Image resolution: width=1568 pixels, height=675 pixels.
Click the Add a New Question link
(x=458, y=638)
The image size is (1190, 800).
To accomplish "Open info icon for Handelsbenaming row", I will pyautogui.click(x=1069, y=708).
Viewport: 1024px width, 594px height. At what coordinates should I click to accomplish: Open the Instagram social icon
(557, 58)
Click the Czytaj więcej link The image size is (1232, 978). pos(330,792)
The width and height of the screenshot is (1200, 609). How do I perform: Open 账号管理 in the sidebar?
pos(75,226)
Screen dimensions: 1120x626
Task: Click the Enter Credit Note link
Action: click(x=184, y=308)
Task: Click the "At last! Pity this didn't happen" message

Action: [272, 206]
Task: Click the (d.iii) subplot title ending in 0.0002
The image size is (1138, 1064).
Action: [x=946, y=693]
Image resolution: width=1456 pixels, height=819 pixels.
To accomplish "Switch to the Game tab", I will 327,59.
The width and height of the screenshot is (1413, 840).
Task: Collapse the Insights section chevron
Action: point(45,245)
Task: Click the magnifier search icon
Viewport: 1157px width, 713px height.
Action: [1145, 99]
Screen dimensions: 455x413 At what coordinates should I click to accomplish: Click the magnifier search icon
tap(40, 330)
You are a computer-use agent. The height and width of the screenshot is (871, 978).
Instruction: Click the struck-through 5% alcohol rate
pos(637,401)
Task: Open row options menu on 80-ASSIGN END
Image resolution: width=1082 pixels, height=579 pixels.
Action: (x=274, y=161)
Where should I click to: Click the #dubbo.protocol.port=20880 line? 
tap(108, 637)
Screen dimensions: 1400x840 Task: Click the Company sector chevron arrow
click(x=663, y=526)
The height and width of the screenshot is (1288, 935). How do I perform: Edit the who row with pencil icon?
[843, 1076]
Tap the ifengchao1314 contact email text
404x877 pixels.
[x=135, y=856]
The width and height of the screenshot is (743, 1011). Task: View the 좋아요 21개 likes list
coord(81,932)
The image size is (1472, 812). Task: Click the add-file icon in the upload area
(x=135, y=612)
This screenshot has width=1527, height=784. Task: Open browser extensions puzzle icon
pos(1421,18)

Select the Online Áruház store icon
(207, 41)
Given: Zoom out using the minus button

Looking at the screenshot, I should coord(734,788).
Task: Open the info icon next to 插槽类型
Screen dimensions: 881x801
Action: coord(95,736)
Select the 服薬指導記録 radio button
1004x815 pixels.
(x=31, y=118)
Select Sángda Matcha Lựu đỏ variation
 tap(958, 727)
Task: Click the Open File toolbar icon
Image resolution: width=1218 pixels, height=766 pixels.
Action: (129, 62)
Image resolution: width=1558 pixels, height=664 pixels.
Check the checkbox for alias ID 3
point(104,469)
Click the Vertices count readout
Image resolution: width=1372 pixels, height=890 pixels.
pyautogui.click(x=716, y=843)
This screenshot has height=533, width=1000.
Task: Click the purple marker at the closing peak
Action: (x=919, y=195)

------------------------------------------------------------

How many lines in the records above contain the string "what", with case counting? Reply with the number alone.

2